I pulled my own gun—the one I took off Mercer’s dead body weeks ago—and fired back.

The first man went down.

The second grazed my shoulder before I got him between the ribs.

That left just me and him.

The gray-haired man.

The man who had watched me from the shadows.

The man who had set all of this in motion.

He aimed his gun.

I aimed mine.

And for a moment—just a moment—he hesitated.

Because for the first time, he had no control.

And he knew it.

He exhaled. “You should’ve taken the money.”

I smiled. “You should’ve stayed in the shadows.”

Then I pulled the trigger.

One shot.

Straight to the chest.

He staggered, eyes wide—more surprised than afraid.

Then he collapsed.

And just like that…

It was over.


The Aftermath

The police arrived an hour later.

I made the call myself.

Self-defense.

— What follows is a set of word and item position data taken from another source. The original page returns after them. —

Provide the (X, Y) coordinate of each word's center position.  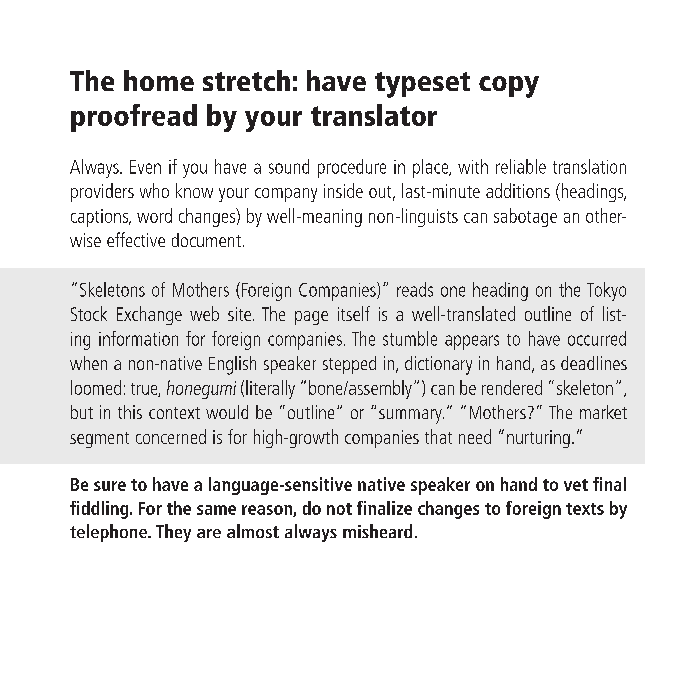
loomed (96, 387)
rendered (512, 387)
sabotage (525, 217)
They (173, 533)
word (154, 215)
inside (343, 190)
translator (374, 115)
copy (509, 87)
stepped (349, 365)
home (159, 80)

Evidence of their crimes already in the public eye.

No charges. No questions.

Just a cleanup.

The black sedan disappeared.

The shadows went quiet.

Whoever else was part of this? They weren’t coming for me anymore.

The story was out.

The secret was spilled.

And in their world—that was a fate worse than death.


The Final Toast

A week later, I visited Richard’s grave one last time.

Still unmarked. Still forgotten.

But this time, I wasn’t just mourning him.

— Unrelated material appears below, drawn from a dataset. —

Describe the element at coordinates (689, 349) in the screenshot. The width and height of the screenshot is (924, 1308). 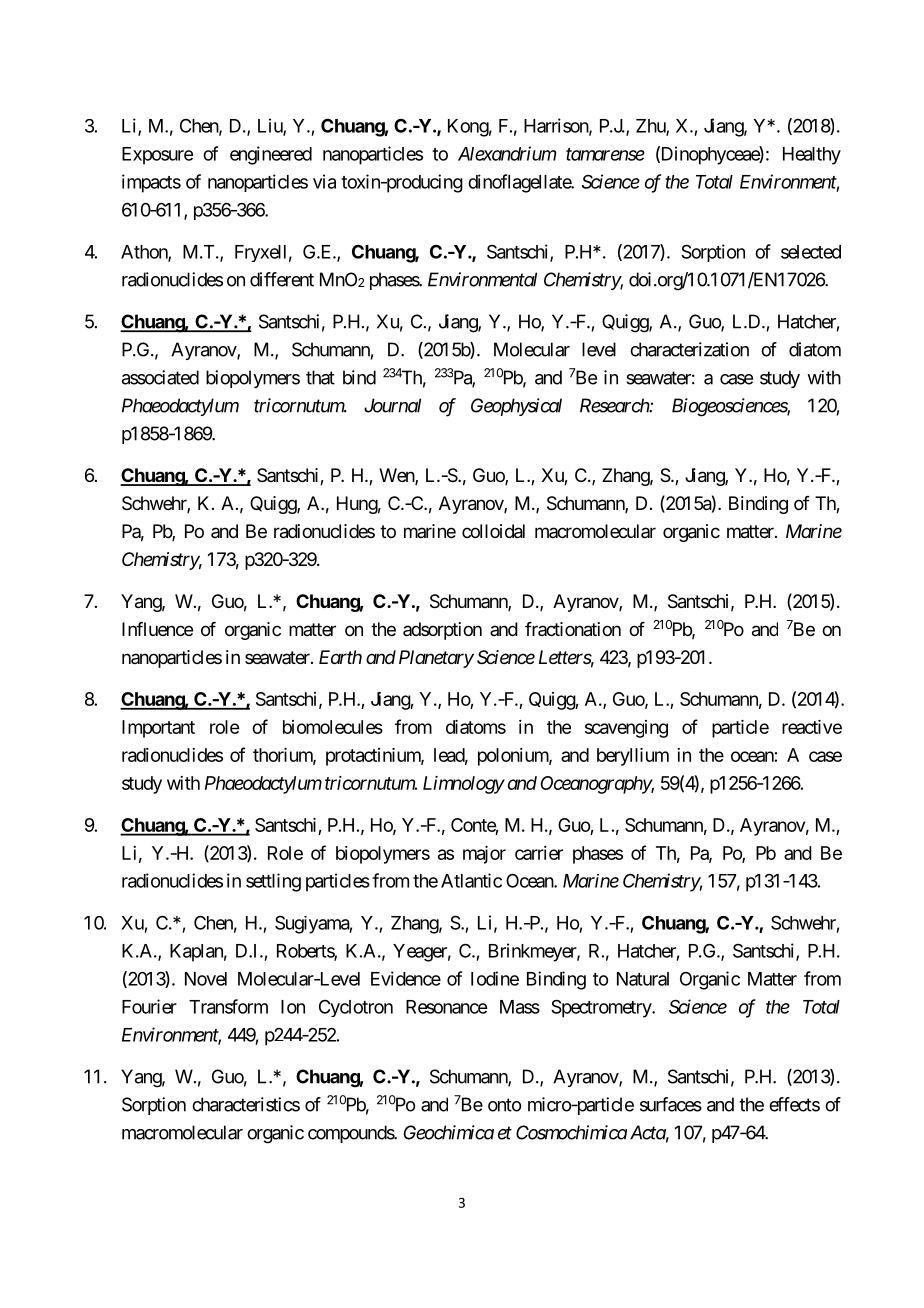
I see `characterization` at that location.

I was mourning who I used to be.

The man who thought writing was just about telling stories.

The man who believed words couldn’t kill.

I pulled out a bottle of whiskey, took a slow sip, and poured the rest onto the ground.

A toast.

To the dead.

To the forgotten.

To the monsters that never make it to history books.

And most of all—

To the writer who finally learned that some stories don’t just change lives.

They end them.


The Last Line

As I walked away from Richard’s grave, I realized something.

I had spent my life writing tragedies.

But this time?

This was the first story where I got to live.

And that, I decided—was the best ending of all.